Revise the part of the material that opens with the line containing "Where should I click to: Choose" and closes with the line containing "pyautogui.click(x=104, y=11)", changing "1d" to "5d" and leaving everything else as it is. Omit the pictures from your answer.

Word and element locating data -
--------
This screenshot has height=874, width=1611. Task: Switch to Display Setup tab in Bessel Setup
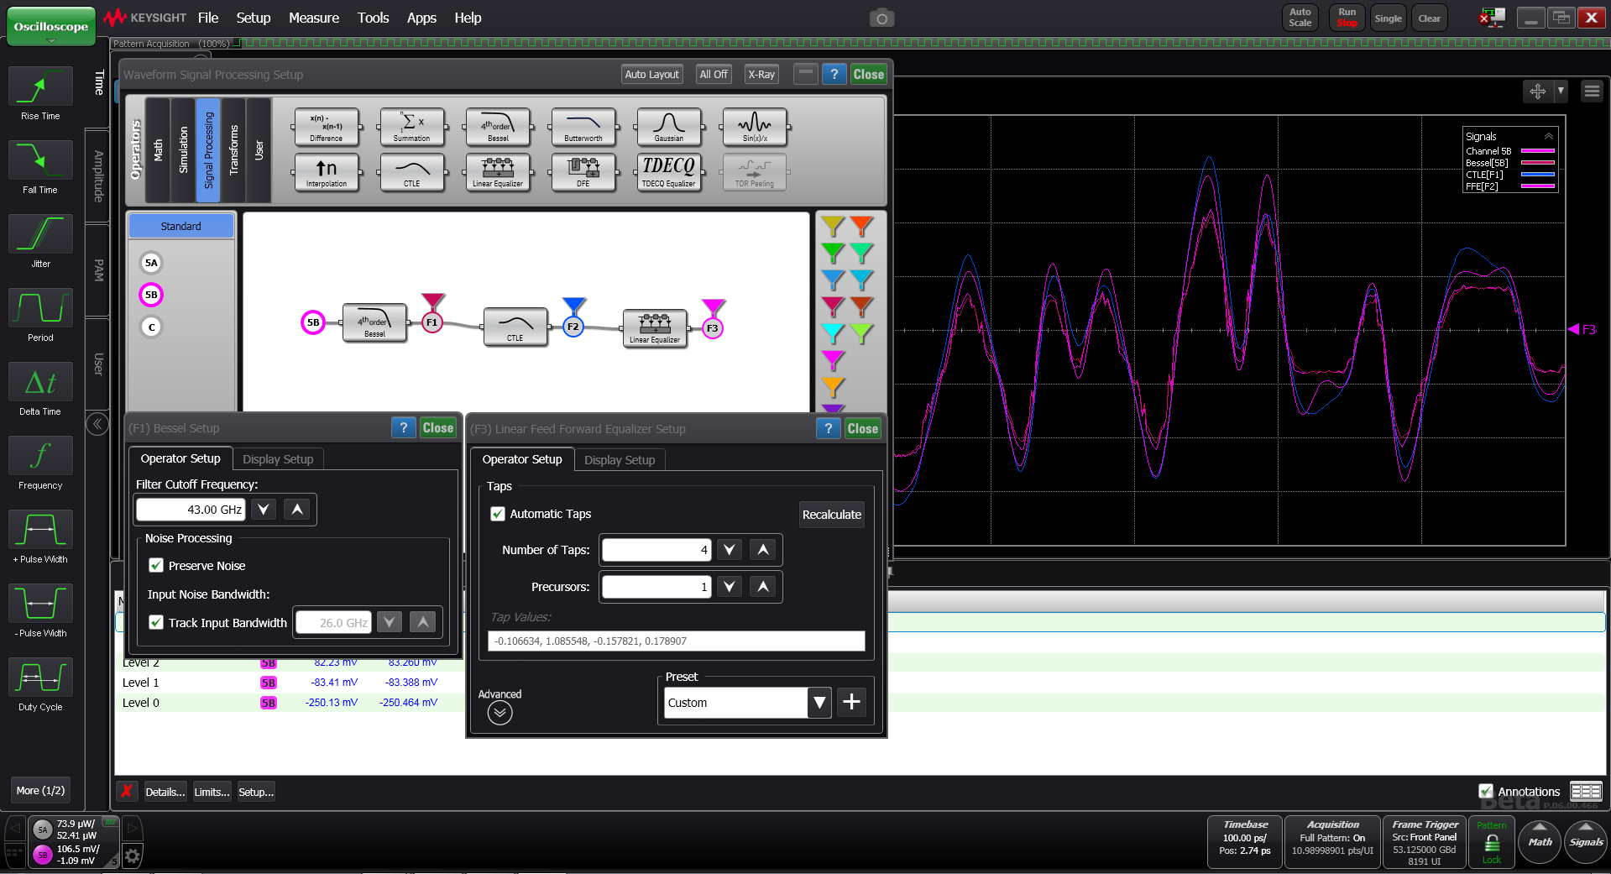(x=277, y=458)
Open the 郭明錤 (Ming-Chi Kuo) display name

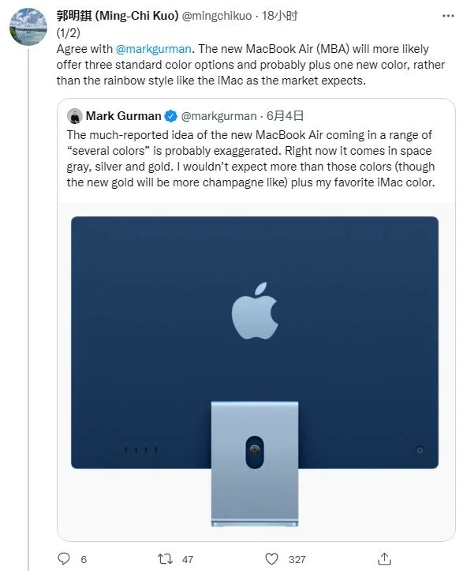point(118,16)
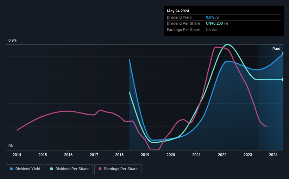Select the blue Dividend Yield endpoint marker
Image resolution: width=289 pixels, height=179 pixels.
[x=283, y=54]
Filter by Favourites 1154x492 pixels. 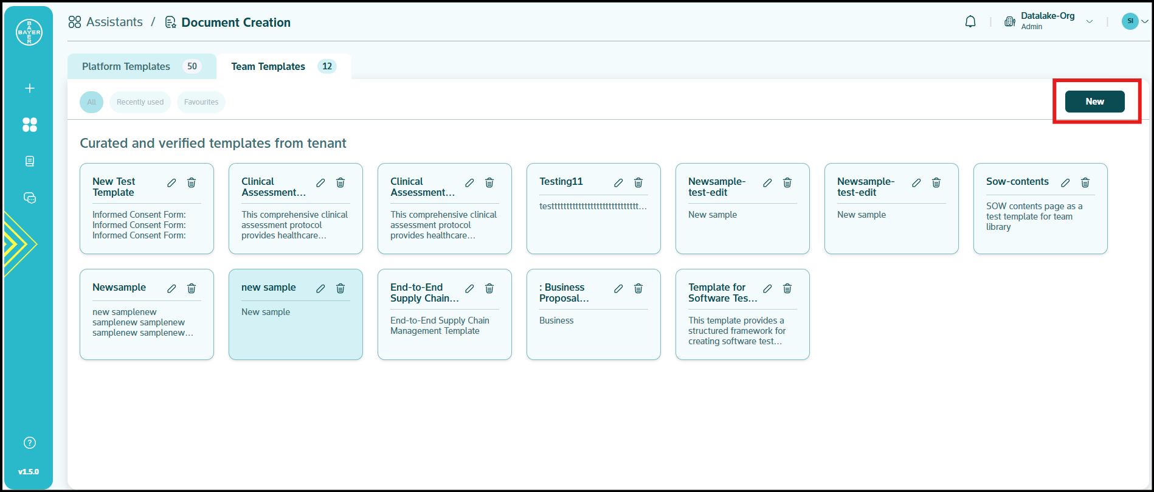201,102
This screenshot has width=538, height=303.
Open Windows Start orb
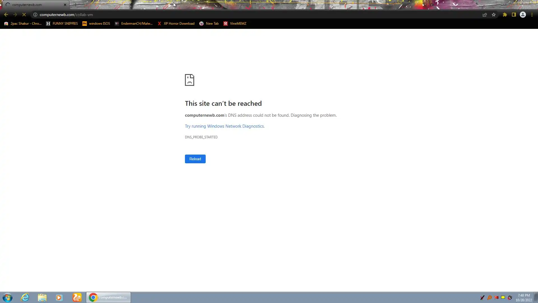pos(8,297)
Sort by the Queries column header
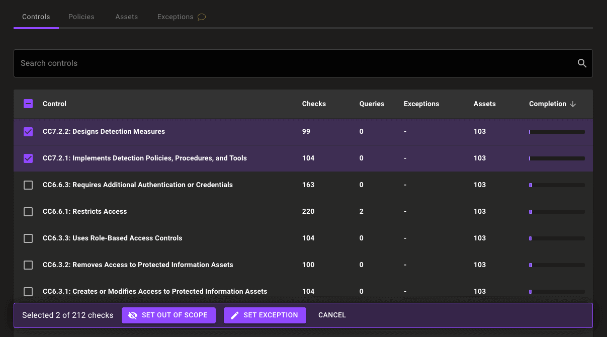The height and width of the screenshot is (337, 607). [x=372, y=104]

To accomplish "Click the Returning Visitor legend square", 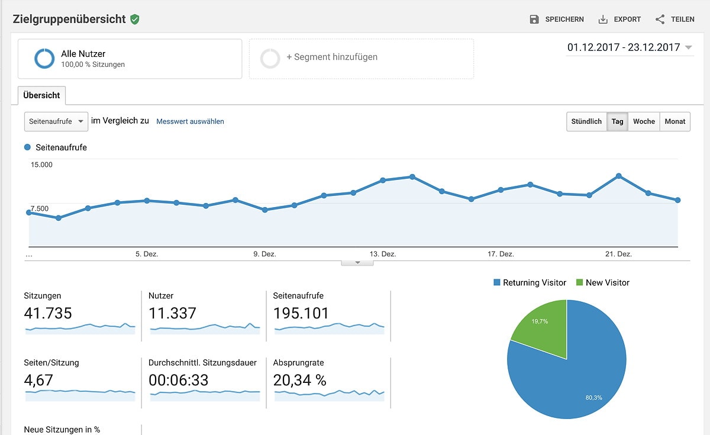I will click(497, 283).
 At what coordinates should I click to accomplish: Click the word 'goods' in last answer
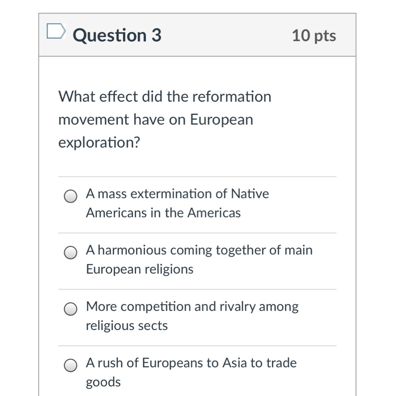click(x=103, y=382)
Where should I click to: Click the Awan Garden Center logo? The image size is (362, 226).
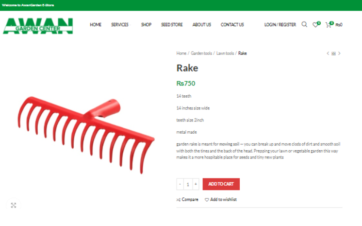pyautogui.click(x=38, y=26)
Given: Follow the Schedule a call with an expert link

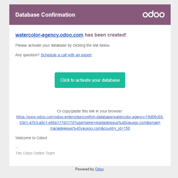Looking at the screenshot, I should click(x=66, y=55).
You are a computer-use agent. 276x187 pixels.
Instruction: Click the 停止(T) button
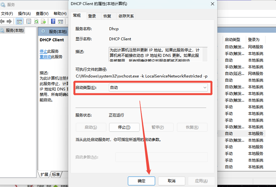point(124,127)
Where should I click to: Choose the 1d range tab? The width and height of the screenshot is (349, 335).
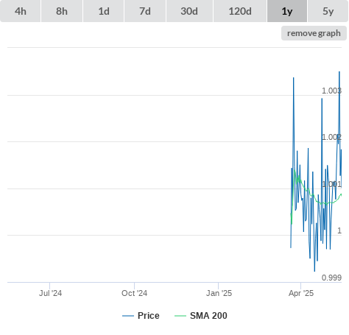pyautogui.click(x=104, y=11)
--------
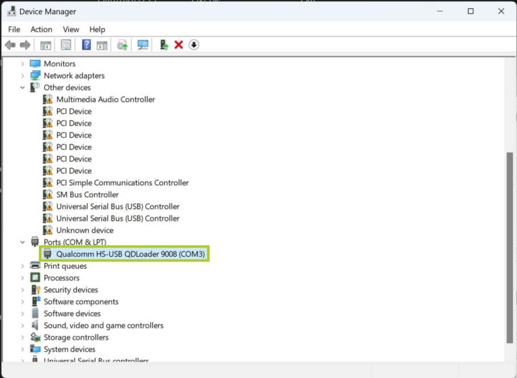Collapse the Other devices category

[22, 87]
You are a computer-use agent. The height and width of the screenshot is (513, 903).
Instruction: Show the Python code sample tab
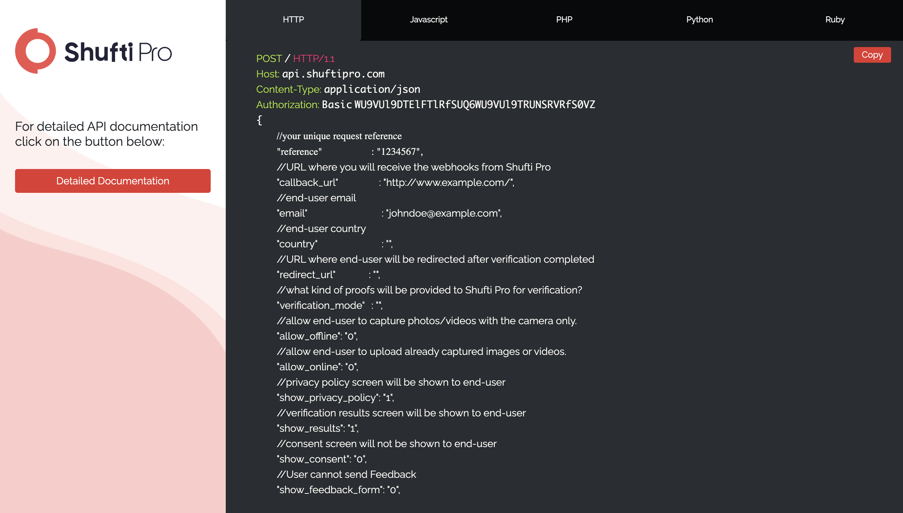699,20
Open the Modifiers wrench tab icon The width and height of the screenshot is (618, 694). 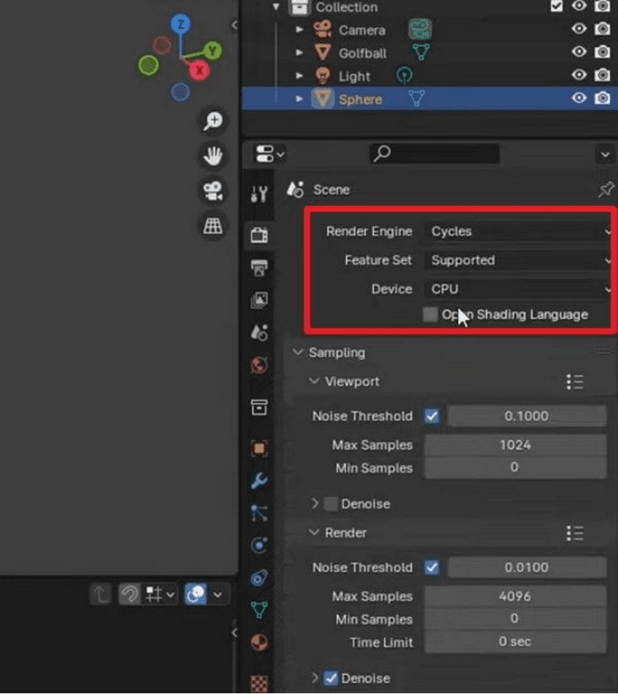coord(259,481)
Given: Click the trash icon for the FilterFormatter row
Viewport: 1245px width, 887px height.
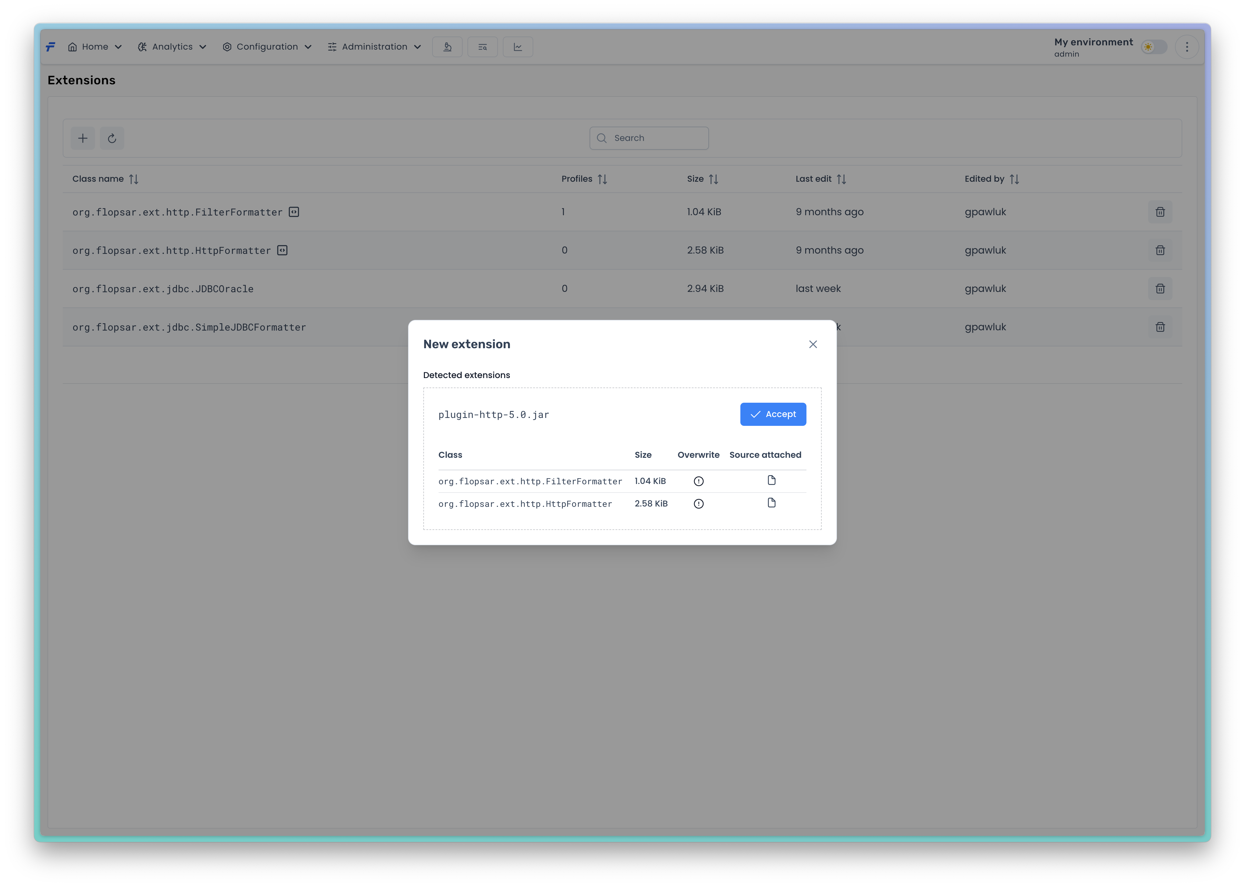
--------
WRITTEN RESPONSE -
Where should I click to: Choose the 5d range tab? The width and height of the screenshot is (349, 335).
pyautogui.click(x=104, y=11)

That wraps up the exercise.